30 September 2015
REPORT BACK: Local Government Stakeholder Engagement
Earlier this year SAHA’s Freedom of Information Programme (FOIP) embarked on a pilot capacity-building project, focusing on using workshops to support the use of and compliance with the Promotion of Access to Information Act, 2000 (PAIA) at local government level.
As part of this process SAHA met and engaged, through civil society partners Right2Know Campaign and Public Service Accountability Monitor (PSAM), with local community activists, in order to determine what the local communities' information needs were and what some of the blockages they had experienced were in terms of access to information. Communities indicated to SAHA that they had particular difficulty with:
- The manner in which they were granted access to important information, noting for instance that important documents are often only available in English, even when that is not the local dialect;
- The fact that large and technical documents, like the Integrated Development Plan, while available in libraries are usually only available as reference copies - which means that it is not possible to take it home in order to have time to read it carefully and consult with other community members on the more technical aspects; and
- The manner in which they are notified of opportunities to consult and engage with their municipalities, specifically they indicated that they are often only made aware of engagements very shortly before an event with little time to plan to attend and no time to review lengthy technical documents that are supposed to inform the discussions.

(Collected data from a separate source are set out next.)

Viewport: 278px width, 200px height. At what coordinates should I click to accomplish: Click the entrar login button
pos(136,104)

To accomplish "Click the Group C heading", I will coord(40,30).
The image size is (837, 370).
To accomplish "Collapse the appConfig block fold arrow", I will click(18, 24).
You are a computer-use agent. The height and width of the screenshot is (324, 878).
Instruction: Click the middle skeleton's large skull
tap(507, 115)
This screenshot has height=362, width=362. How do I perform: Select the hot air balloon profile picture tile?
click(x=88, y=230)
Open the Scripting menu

These points were incorporated into the workshops that SAHA hosted in collaboration with the municipalities that it had partnered with.

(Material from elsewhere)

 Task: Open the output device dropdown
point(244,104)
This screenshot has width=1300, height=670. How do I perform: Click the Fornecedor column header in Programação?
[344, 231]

SAHA has now started the process of collating the materials developed for the workshops into training tools that can be used more broadly at the local level, and on 29 September 2015, in conjunction with International Right to Know Day (celebrated annually on 28 September), SAHA hosted a further workshop to discuss and get feedback on our publication outline and plan to ensure that the resources developed will be useful to both requesters and suppliers of information at the local level.
Stakeholders invited to the workshop included the municipalities that had partnered with SAHA on this pilot project, that is, Makana Municipality and Emfuleni Municipality as well as the South African Human Rights Commission (SAHRC) and civil society organisation that are active at local government level. Valuable input was received from all present and SAHA is excited about incorporating all the ideas shared into the training tools. Specifically, SAHA has noted some of the challenges experienced by some of the municipalities in trying to ensure that access is granted to their communities, this included that:
- Deputy information officers are often caught in the middle, with colleagues, especially seniors, not understanding the importance of compliance with PAIA making it difficult for them to account to frustrated requesters;
- Record keeping is under-funded, and often not prioritised at the political level, therefore records are sometimes not being kept, or not being kept in an accessible manner, which hampers the ability of a deputy information officer to grant access to information in terms of PAIA; and
- That record creation, especially with regard to minutes for important meetings, is often so slow that, even internally, access to that information is problematic.

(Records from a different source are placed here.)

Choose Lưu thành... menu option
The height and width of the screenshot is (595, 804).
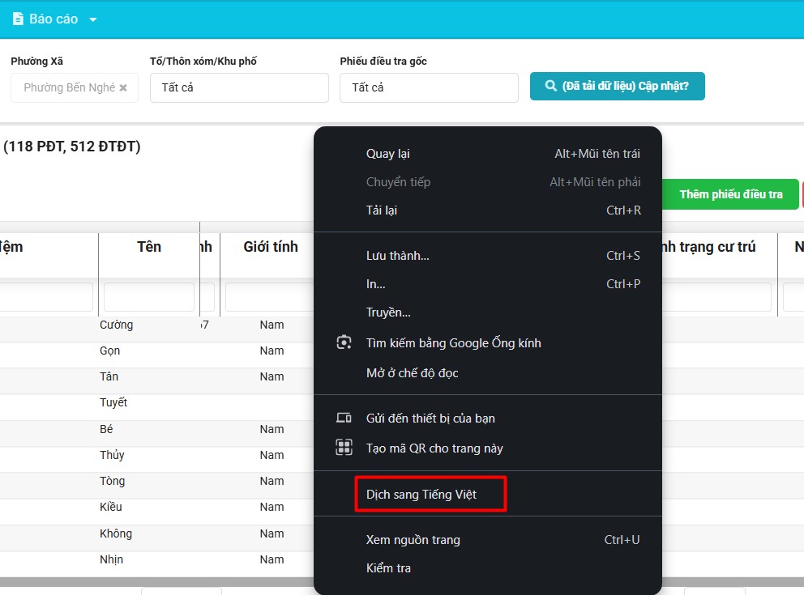tap(397, 256)
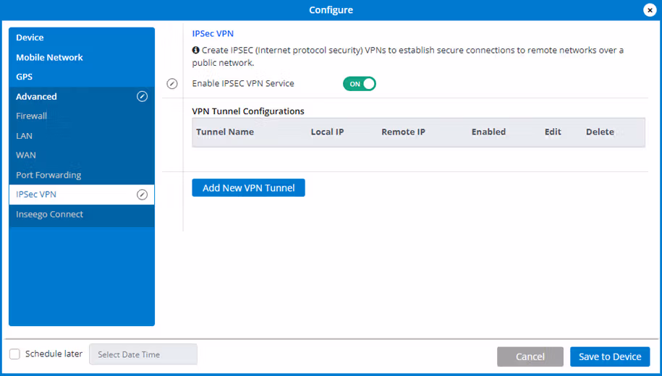Click Save to Device button

pyautogui.click(x=610, y=356)
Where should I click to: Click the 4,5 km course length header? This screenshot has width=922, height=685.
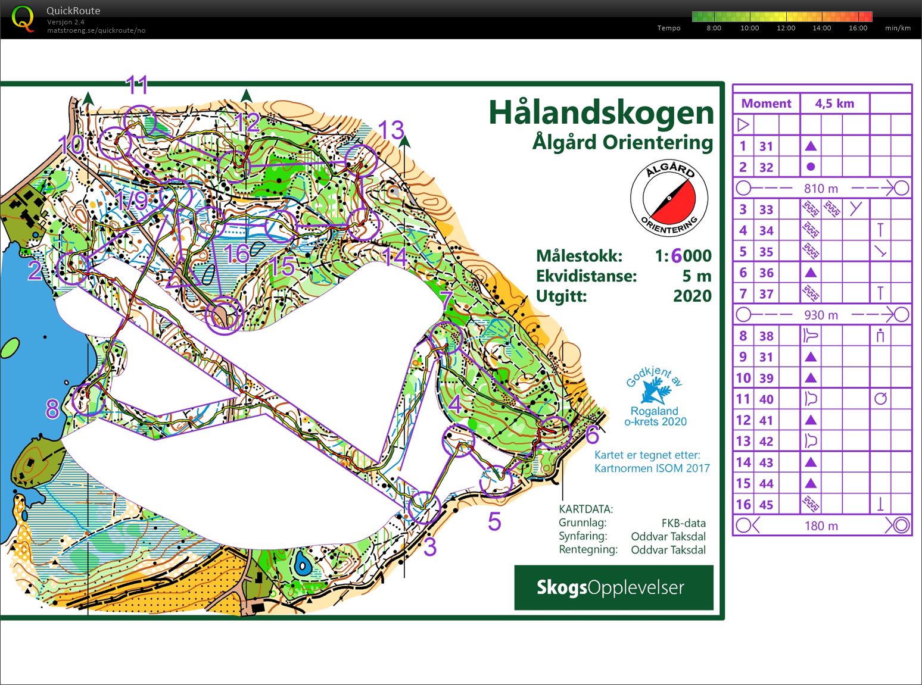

In addition, both municipalities and civil society raised the problem of sometimes very great distances between communities and municipal offices further hampering access to information.
Feedback from participants made it clear that the workshop was valuable to them as well as it provided an opportunity to network and, for some, shed light on key legislation that impacts on the right of access to information. One participant noted that it had been a wonderful platform for an “exchange of ideas” and for “sound boarding” with other interested stakeholders.